We must examine the roots of terror and while combating it also redress the wrongs on which terror feeds. On May 28, Union Home Minister Shivraj Patil proposed that rural job, housing and road-construction schemes be intensified in naxalite-affected areas to counter the influence of the Left extremists.
The Darul Uloom’s fatwa, the second after the one on February 25, challenges the preaching of hate and revenge by some Muslim groups. They responded with abusive e-mails (Seema Chishti; The Indian Express, May 23). The Inter-Services Intelligence (ISI) could sponsor and organise the Mumbai blasts in March 1993 only by drawing on the spirit of revenge created by the riots of December 1992 and January 1993, the massive arrests of Muslims and the impunity with which the Shiv Sena and the Sangh Parivar operated. The Srikrishna Commission noted that.
A.S. Dulat, former Director of the Research and Analysis Wing (RAW), is no ordinary intelligence veteran. He has operated actively in Kashmir affairs, especially with the Hurriyat leaders, and understands political realities. His article in The Pioneer of May 24 comes as a breath of fresh air in an atmosphere fouled by the McCarthyite fulminations of Advani & Co. and ignorant and simplistic critiques by very many in the media. It bears quotation in extenso: “We have to recognise that terrorism has its origins and society is made up of people and people have minds. Now that we have finally admitted that Pakistani criminals alone don’t fill the ranks of terrorists and that they also include our own people, many of whom, like the SIMI activists, are quite educated and defy the jihadi stereotype, let’s make a sincere, well-thought-out plan to address the Islamic mind. In the 21st Century, despite all the importance claimed by Tech-Int people, the overwhelming importance of Hum-Int cannot be overstated.

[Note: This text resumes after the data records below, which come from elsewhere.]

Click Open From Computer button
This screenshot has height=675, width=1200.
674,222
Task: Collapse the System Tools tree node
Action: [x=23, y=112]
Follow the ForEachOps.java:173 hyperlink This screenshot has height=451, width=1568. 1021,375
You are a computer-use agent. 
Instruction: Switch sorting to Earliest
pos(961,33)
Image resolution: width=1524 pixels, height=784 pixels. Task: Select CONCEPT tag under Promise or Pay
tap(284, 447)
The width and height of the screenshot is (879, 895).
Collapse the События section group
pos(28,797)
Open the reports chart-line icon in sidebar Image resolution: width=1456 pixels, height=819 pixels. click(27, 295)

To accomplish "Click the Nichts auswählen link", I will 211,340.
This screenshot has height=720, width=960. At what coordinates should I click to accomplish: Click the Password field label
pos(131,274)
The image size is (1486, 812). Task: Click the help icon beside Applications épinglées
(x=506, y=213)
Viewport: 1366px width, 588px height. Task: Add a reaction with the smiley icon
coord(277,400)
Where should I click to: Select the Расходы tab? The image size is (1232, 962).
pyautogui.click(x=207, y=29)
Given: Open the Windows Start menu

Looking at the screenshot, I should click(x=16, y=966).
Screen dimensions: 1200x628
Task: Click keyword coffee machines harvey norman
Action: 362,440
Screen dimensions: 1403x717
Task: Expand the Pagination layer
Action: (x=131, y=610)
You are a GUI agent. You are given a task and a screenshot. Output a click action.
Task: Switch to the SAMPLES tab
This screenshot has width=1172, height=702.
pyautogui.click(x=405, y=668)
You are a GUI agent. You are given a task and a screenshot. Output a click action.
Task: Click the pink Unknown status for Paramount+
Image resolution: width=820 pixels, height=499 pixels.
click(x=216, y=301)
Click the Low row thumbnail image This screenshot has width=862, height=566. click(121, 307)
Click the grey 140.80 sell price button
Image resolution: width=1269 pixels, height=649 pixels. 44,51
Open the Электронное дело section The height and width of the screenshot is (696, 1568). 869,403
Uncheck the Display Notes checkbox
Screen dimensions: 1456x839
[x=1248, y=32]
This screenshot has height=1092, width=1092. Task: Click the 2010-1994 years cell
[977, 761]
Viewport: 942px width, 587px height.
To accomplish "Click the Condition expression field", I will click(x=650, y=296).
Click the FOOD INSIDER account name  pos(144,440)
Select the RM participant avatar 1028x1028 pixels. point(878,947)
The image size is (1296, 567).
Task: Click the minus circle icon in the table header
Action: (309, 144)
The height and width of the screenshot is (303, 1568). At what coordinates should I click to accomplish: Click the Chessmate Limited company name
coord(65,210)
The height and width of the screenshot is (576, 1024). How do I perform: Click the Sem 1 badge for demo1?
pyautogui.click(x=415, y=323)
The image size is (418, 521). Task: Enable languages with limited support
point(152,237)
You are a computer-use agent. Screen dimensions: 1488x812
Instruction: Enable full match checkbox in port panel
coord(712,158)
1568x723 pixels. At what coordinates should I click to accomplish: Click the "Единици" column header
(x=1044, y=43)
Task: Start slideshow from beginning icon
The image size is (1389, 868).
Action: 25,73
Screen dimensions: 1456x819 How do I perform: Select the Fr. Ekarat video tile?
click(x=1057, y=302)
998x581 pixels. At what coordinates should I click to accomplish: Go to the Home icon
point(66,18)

“In short, there is a certain ideology that has gained currency in the post-Babri era. The Lashkar-e-Tayyeba, Dawood Ibrahim and all others are fishing in the same pool. Counter-intelligence must focus on the cultural and economic compulsions that are driving Muslim youth into terrorist cells. The British government is doing a good job by encouraging the mainstreaming of Islamic societies in that country. The West has realised the limitations of a purely military solution. There will be nothing gained without seeking to remove the factors that agitate the mind of the Muslim. We must attempt this in a big way in India. One hears of the Justice Sachar Committee report’s recommendations, but what prevents the government from implementing them? Whenever one goes in the U.K., from the moment of landing in Heathrow to the shops of London, one cannot help noticing the proliferation of Muslim youth employed in servicing customers. They have name tags like ‘Abdul’, ‘Razia’ and many of the women even wear hijabs. Therefore, let’s not get fixated by anti-terror laws and federal agencies. Nothing will change unless we change our attitude.”
This is precisely what the BJP refuses to do. It stokes the fires of hate, presides over pogroms and sees POTA as a weapon for crushing the predictable and foolish reaction. That reaction, in turn, provides grist to the BJP’s antiquated mill. Deoband’s challenge and the realism shown by officials like Dulat provide hope that before long sanity in the country will drown the merchants of hate of all hues.
On June 2, 2008, the BJP started violent breast-beating at Nepal’s decision to establish a secular republic in the erstwhile Hindu kingdom. Jaswant Singh cried: “As an Indian and a believer in ‘sanatan dharma’ [Hinduism], I feel diminished… there is nothing more secular than sanatan dharma.” Forget the double-talk in the assertion that a state based on one religion is secular. The lament reveals the BJP’s real goal – the establishment of a Hindu state in India.